— BEGIN —

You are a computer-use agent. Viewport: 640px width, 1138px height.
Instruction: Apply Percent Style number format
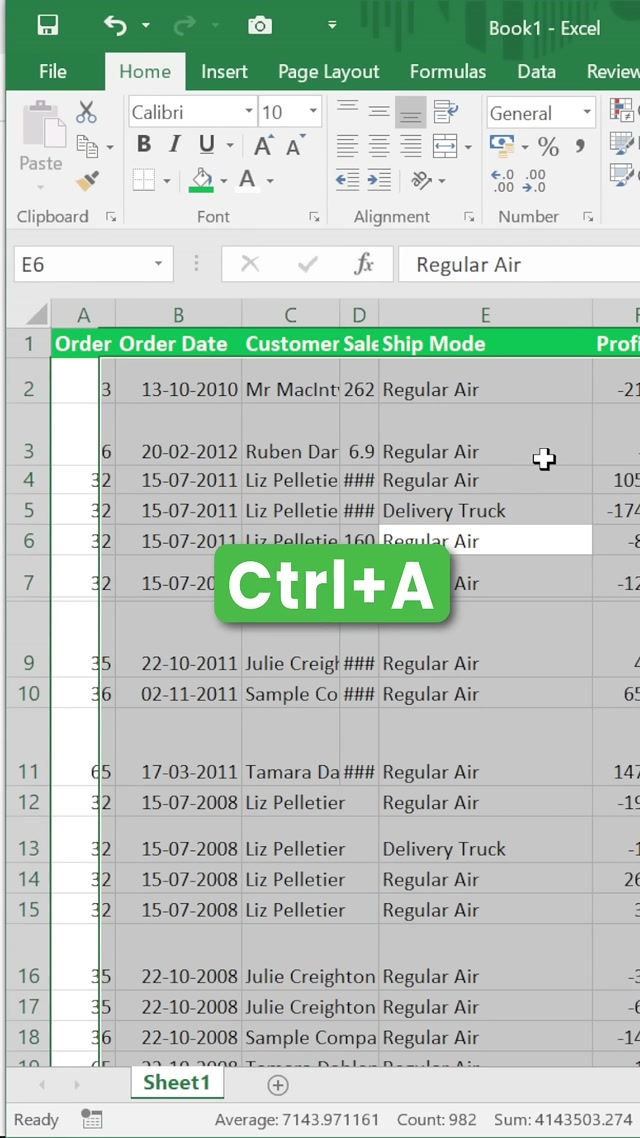[548, 147]
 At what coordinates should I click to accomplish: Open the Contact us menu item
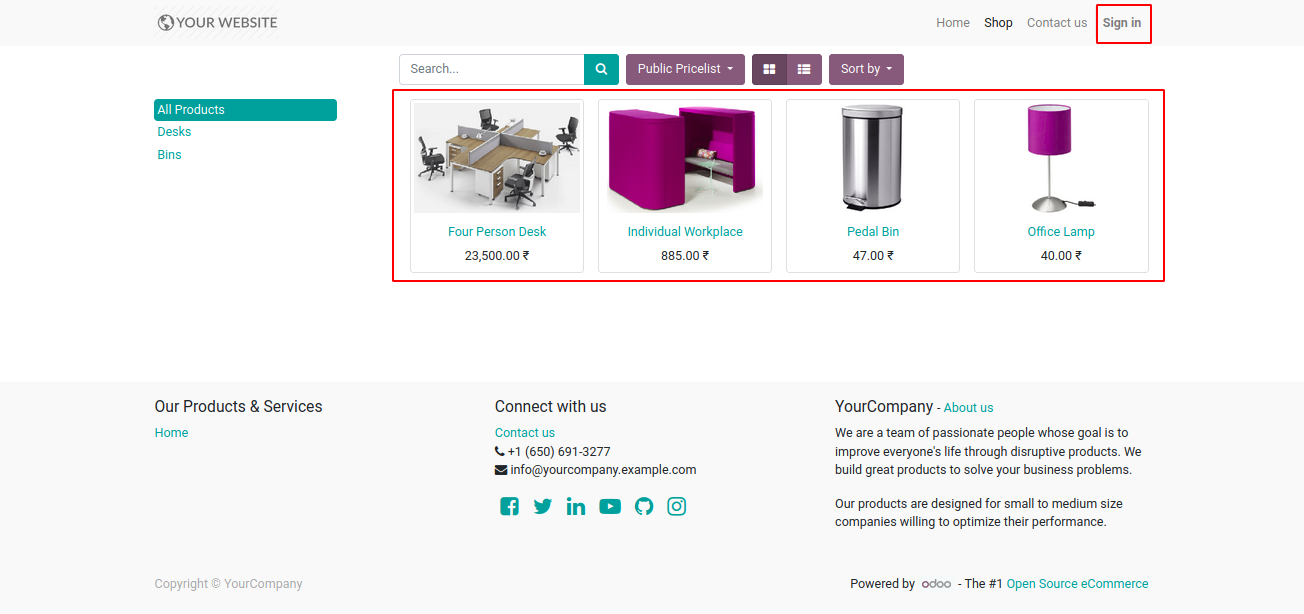(1056, 22)
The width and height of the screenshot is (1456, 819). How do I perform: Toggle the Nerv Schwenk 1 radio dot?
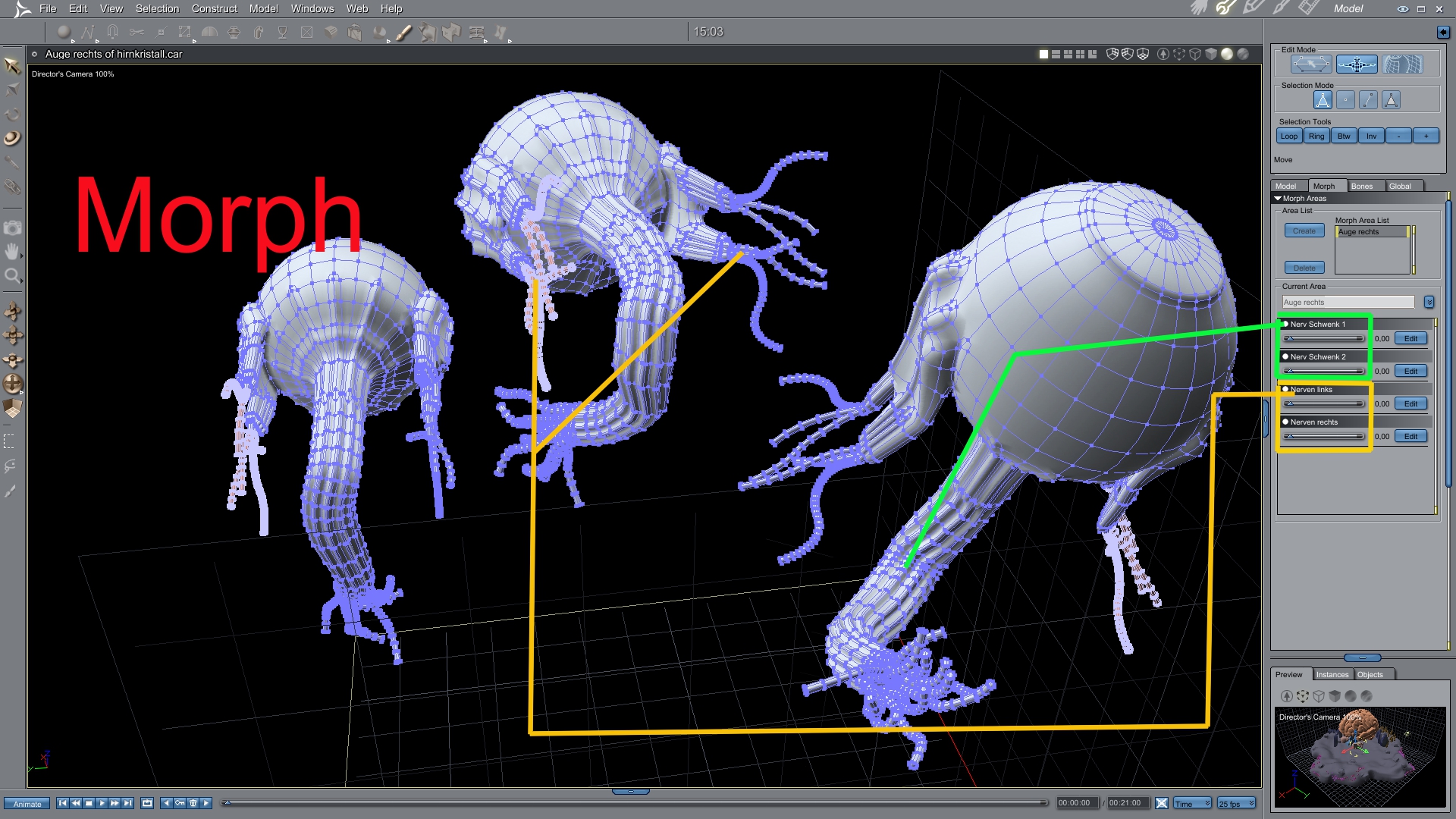pyautogui.click(x=1285, y=324)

— END —

• [Challenge]: Retype each of the lines above verbatim, from the first to the last, and leave the pictures out.

• [Task result]:
You are a computer-use agent. Viewport: 640px width, 1138px height.
Instruction: Apply Percent Style number format
[548, 147]
 At what coordinates should I click to accomplish: Open the Contact us menu item
(1056, 22)
The width and height of the screenshot is (1456, 819). How do I perform: Toggle the Nerv Schwenk 1 radio dot?
pyautogui.click(x=1285, y=324)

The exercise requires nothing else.